General Electric: Thomas Alva Edison tarafından Edison Electric Light Co. adıyla 1879’da kurulan küçük şirket o dönemler petrol alanının tek başına sahibi Rockefeller’den sonra ABD’nin en zengin ve en büyük “banker-sanayici”lerinden, yatırım bankacılığının ABD’deki kurucusu J. P. Morgan’ın ele geçirdiği Thomson-Houston şirketi tarafından yutuldu ve 1892’de General Electric (GE) ismini aldı. Edison küçük bir hisseyle bir kenarda sıradan bir teknisyen olarak laboratuarına kapatıldı. Ampul üretmeyle işe başlayan şirket bugün tekellerin tekeli oldu. Neredeyse dünyada üretmediği şey yok. Çamaşır makinesinden lokomotife; röntgen cihazından uzay aracına, nükleer denizaltıdan bilgisayar-program yapımcılığına (software), televizyon yayıncılığından sigortacılık ve yatırım bankacılığına kadar hemen hemen akla gelebilecek her alanda üretim yapıyor. GE, 13 ayrı ana bölümü ile 83 ayrı sektör ya da alanda iş yapıyor, birbirinden ayrı 250’den fazla farklı kalemde mal üretiyor.
GE’nin 1997 Mart sonunda açıklanan 1996 yıllık cirosu 79 milyar 179 milyon, aktif toplamı 272 milyar 402 milyon, kârı ise 7 milyar 280 milyon dolar.
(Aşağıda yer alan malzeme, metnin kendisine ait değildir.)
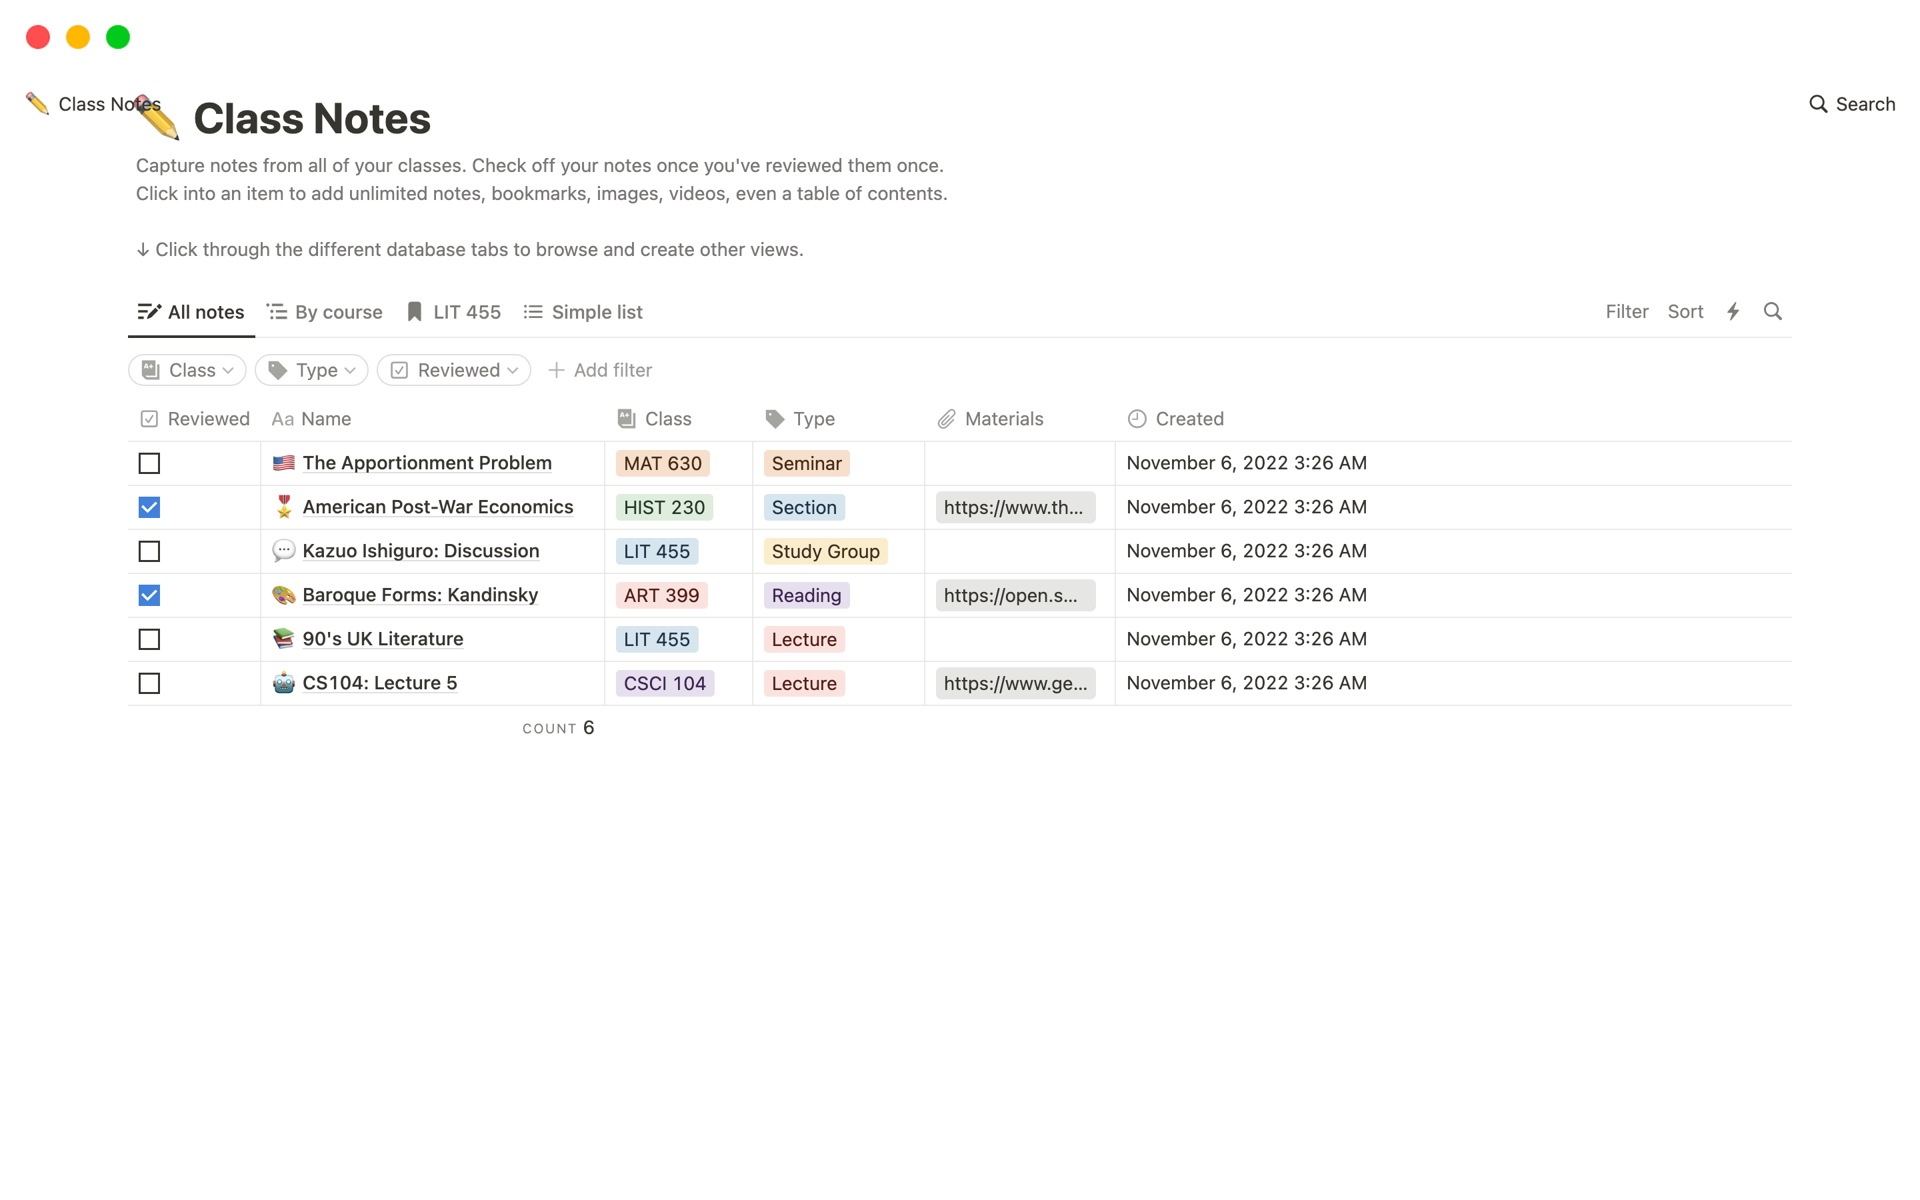Click the Created column header

pyautogui.click(x=1188, y=419)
GE, Fortune’un sıralamasına göre, ciroları bakımından ABD’nin beşinci, dünyanın on ikinci; kârları bakımından iki petrol devi İngiliz-Hollanda şirketi Shell ve Amerikan Exxon’in ardından dünyanın üçüncü, ABD’nin ise ikinci; aktif toplamları bakımından ABD’nin dördüncü, dünyanın otuz birinci; çalıştırdığı kişi sayısı bakımından ise ABD’nin onuncu, dünyanın yirmi ikinci büyük tekeli. Fortune’a göre ayrıca elektronik ve elektrikli eşya alanında dünyanın en “başarılı” ve “güvenilir” şirketi. Yine Fortune’a göre piyasa değeri açısından 169 milyar 388 milyon dolar ile ABD’nin en büyük tekeli.
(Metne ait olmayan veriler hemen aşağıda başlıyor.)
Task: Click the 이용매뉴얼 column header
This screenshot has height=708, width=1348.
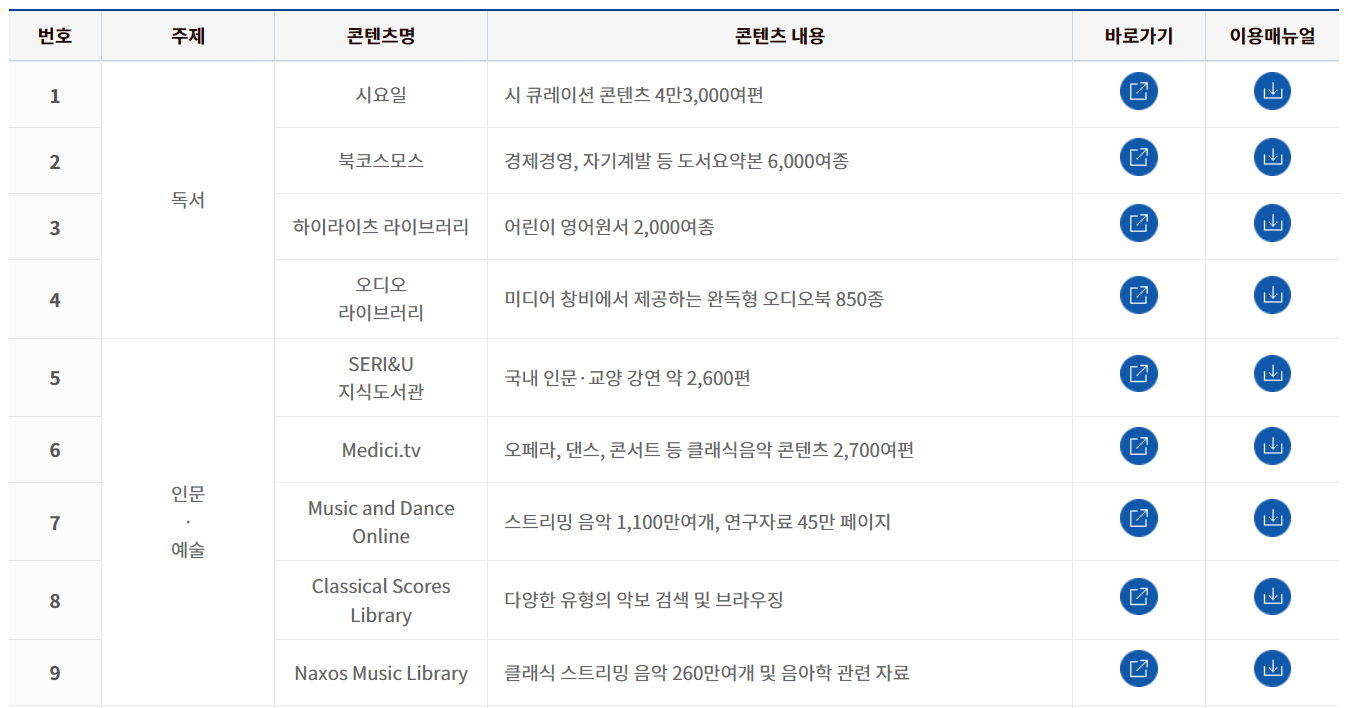Action: pos(1272,34)
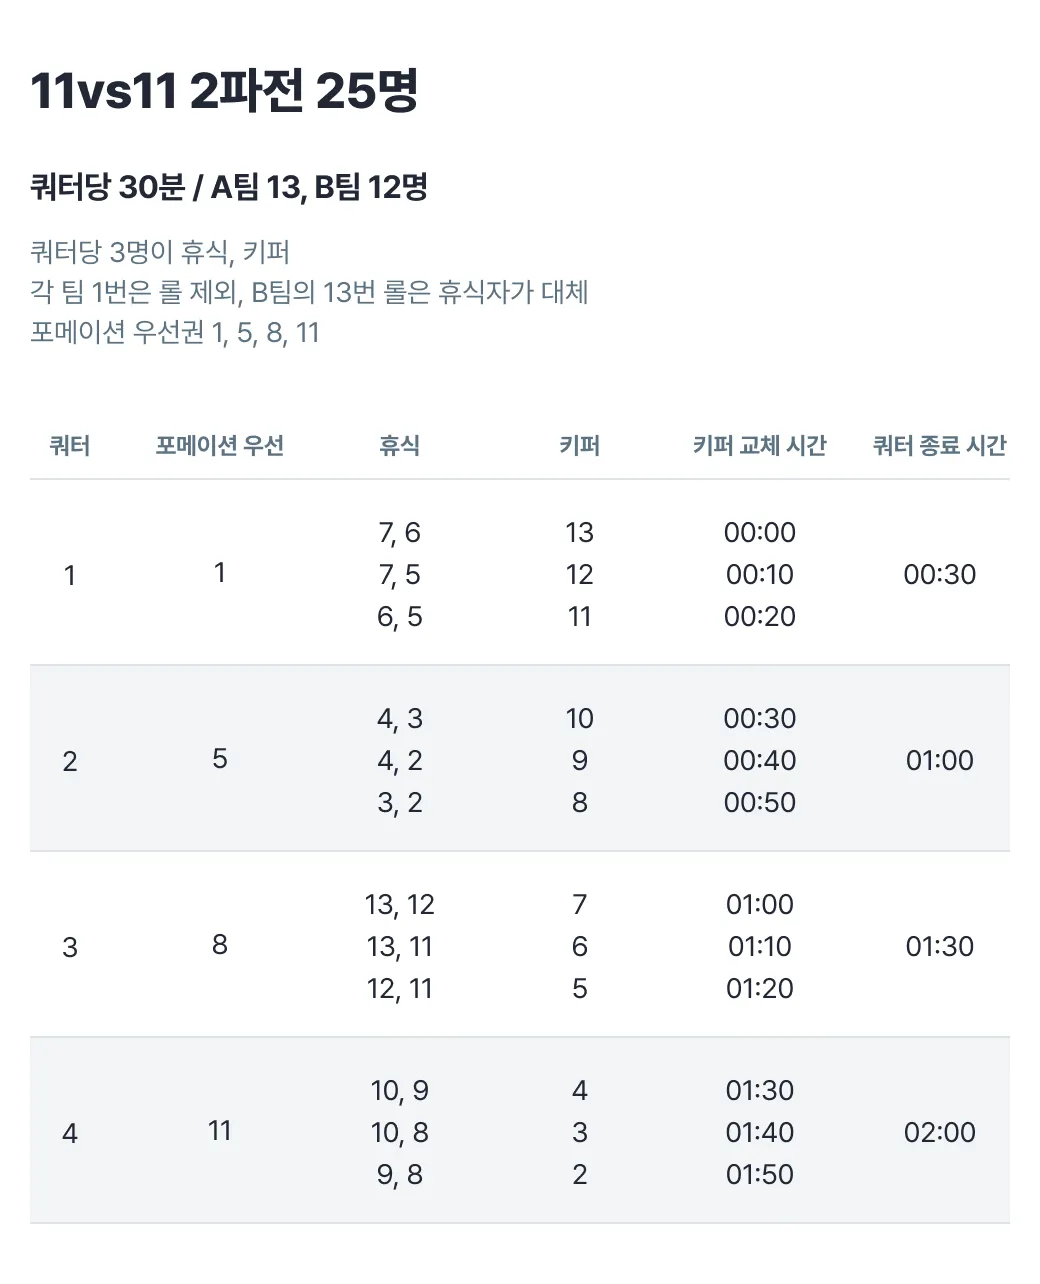Click the "13, 12" rest entry
The width and height of the screenshot is (1040, 1284).
pos(399,905)
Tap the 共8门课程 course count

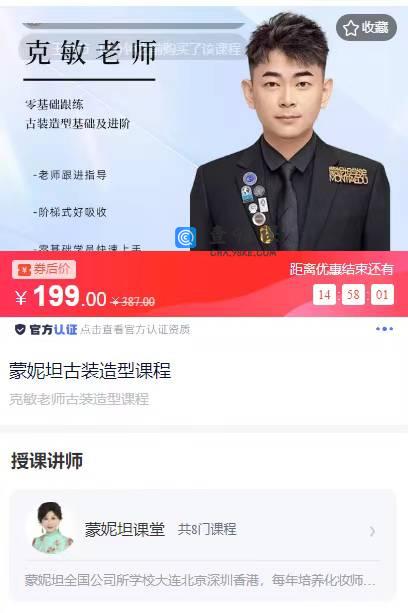click(207, 529)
GE piyasa değerini son 15 yıl içinde 156 milyar dolar ile 11,5 kat ya da yüzde 1155 artırarak 13,5 milyar dolardan 169,4 milyar dolara yükseltti. 1982’den bu yana piyasa değerini en fazla artıran diğer bazı tekeller ise sırasıyla Coca-Cola 3,9 milyardan 147,6 milyara (% 3685), Intel 1 milyardan 113,2 milyara (% 11320), Merck 5,3 milyardan 106,6 milyara (% 1911), Exxon 25,1 milyardan 125,6 milyara (% 400) ve Philip Morris 5,8 milyardan 104,6 milyar dolara (% 1703) çıkardı.
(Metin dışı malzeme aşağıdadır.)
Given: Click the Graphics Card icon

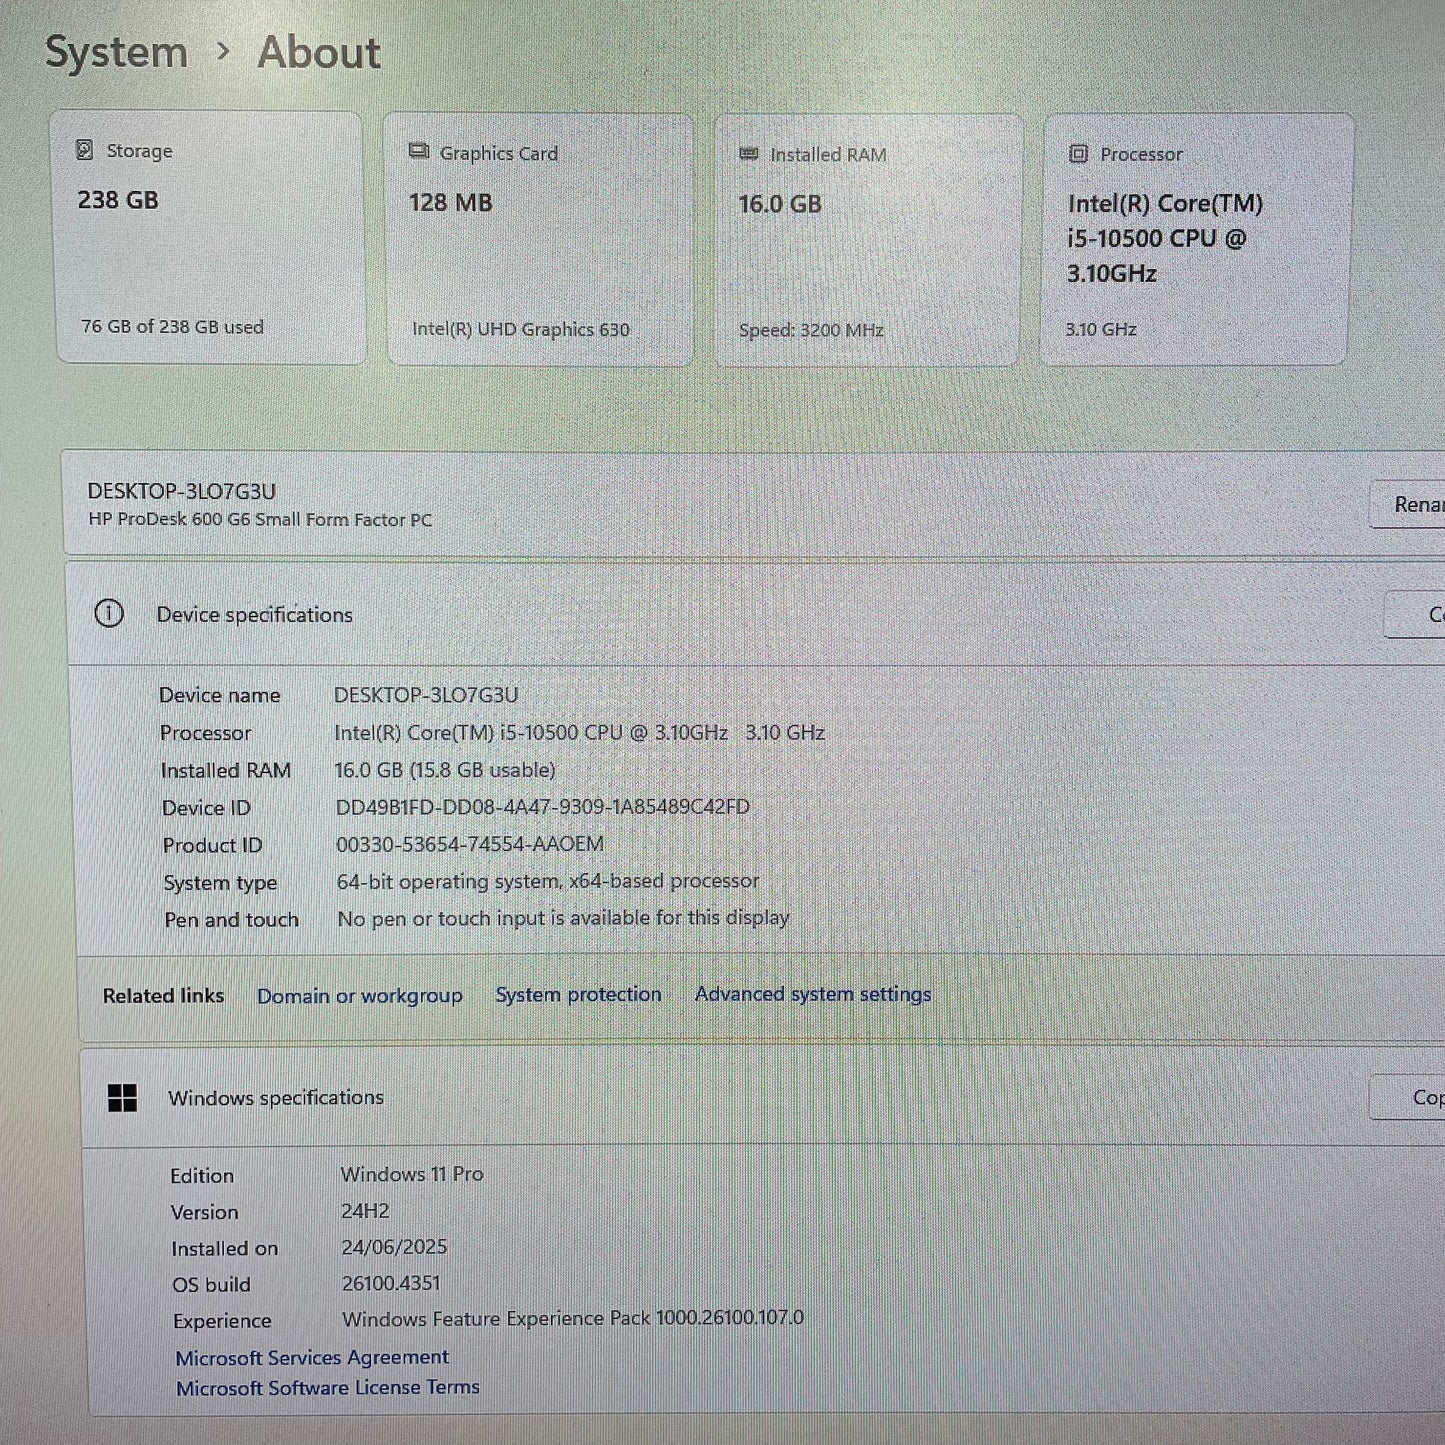Looking at the screenshot, I should click(x=418, y=152).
Bu 15 yıl içinde General Electric işçilerinin yüzde 41’ini işten çıkardı. 165 bin kişiyi işsizliğin kollarına atma pahasına piyasa değerini yüzde 1155 artırarak piyasa değerleri açısından yapılan sıralamada ABD’nin en büyük tekeli oldu. 1981 yılı sonunda GE 404 bin kişi çalıştırıyordu. Aynı dönemde tekelin piyasa değeri de 13,5 milyar dolar idi. 15 yıl içinde GE çalıştırdığı kişi sayısını 239 bine (100 bini ABD dışında) indirdi ve bu arada piyasa değerini 156 milyar dolar artırarak 169,4 milyar dolara çıkardı.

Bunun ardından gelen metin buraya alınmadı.